Jillian Zelmer
Résumé
Jillian Zelmer holds an Honours B.A. in Psychology from Carleton University and a Master of Arts in Counselling and Spirituality from St-Paul University. She is an affiliate member of the Ontario Association of Consultants, Counsellors, Psychometrists and Psychotherapists (#3920-A), and a registered psychotherapist with the College of Registered Psychotherapists of Ontario (CRPO), registration #3101.
Ms Zelmer has considerable experience in working with youth, having served as youth pastor at Bilberry Creek Baptist Church for many years prior to enrolling in the Master’s Degree program at St-Paul University.
Jillian has been providing psychotherapy services to adult individuals as well as children, adolescents and their families with ACTS since 2012. Through ongoing professional development and client experience, she has developed specific expertise in the areas of anxiety, depression, self-esteem, and trauma. She works primarily within an attachment framework in her work with families, having achieved Level II certification within Dr. Neufeld’s attachment model, and also uses cognitive-behavioural (CBT) and/or family-of-origin (f-o-o) therapy with individuals.
On a Personal Note
Here’s my philosophy of counselling: I believe that anyone can benefit from the counselling process. We all can use a better understanding of ourselves and our relationships with others in order to move toward the best life possible that God has called us to. Sometimes for various reasons we find it difficult to reach out to those around us when we are struggling, and an outside perspective can be the beginning of change with the long term goal of strengthening our relationship with others in order to form the strong support network that we all need. Awareness is the beginning of movement, so congratulations on taking the first step, recognizing there is something you would like to be different in your life, and considering how counselling may assist in that process.
For parents seeking help for their child or adolescent, thank you for noticing their struggle, taking it seriously and having the courage to act on their behalf.

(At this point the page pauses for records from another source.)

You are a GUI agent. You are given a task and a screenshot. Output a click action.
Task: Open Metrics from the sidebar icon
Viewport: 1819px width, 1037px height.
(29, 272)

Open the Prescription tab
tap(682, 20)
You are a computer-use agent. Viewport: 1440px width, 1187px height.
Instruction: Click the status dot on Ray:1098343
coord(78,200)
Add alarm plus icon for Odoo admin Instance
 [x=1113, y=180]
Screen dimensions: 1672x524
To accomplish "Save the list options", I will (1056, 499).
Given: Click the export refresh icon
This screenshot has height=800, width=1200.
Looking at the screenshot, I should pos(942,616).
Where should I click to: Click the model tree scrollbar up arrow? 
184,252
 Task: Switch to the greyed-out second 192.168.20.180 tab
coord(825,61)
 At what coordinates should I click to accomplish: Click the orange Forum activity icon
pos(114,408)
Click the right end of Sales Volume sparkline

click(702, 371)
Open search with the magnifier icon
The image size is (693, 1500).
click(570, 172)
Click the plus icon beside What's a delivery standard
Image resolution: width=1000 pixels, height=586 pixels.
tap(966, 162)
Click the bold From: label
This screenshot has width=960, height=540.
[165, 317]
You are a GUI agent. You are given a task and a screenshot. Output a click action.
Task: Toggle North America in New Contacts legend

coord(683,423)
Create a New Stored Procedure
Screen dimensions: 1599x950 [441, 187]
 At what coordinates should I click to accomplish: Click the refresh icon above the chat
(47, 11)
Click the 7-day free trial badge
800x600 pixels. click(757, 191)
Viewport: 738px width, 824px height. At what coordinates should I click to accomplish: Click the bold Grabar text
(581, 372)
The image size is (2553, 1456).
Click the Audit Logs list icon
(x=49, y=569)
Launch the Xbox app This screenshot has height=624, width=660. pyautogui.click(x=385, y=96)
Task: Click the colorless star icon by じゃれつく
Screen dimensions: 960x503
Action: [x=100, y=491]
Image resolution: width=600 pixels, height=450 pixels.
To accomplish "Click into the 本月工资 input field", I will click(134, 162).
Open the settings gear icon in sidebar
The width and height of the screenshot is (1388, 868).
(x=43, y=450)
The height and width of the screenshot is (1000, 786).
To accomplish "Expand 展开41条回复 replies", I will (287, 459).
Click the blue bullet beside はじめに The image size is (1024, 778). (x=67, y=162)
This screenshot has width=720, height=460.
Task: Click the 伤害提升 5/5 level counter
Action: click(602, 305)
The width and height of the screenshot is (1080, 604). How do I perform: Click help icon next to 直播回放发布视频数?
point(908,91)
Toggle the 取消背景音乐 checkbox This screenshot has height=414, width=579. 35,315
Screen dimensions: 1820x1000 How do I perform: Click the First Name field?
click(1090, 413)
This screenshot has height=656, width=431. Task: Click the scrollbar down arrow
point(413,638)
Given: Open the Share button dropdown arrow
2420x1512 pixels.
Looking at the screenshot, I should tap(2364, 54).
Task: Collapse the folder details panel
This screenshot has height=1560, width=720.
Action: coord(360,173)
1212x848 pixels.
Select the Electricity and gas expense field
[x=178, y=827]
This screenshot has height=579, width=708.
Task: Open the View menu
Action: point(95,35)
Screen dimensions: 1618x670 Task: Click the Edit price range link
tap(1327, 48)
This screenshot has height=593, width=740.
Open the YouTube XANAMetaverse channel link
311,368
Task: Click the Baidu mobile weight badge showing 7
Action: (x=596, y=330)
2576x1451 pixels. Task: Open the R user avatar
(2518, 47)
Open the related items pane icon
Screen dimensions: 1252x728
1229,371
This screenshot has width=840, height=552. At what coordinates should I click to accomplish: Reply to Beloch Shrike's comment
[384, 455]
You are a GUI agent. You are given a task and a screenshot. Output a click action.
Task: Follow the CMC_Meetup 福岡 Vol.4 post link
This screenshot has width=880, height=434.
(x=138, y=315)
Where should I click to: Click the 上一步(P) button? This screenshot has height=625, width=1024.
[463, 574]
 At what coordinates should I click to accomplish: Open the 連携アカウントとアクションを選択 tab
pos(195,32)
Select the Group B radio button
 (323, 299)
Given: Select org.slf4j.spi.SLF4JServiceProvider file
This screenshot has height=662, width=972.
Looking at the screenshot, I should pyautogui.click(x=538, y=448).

Know that the most important tool they have in their resource kit is their relationship with you. A ‘safe place’ can be a buffer against all kinds of difficulty. If the relationship is strained and communication is difficult -- don’t lose heart! Together we can find ways to help them cope through life’s tough challenges and come out the other side closer to you than ever.
In my spare time I volunteer with the youth group at my church, read, watch movies, go for coffee with friends, and spend time hanging out with my nephew!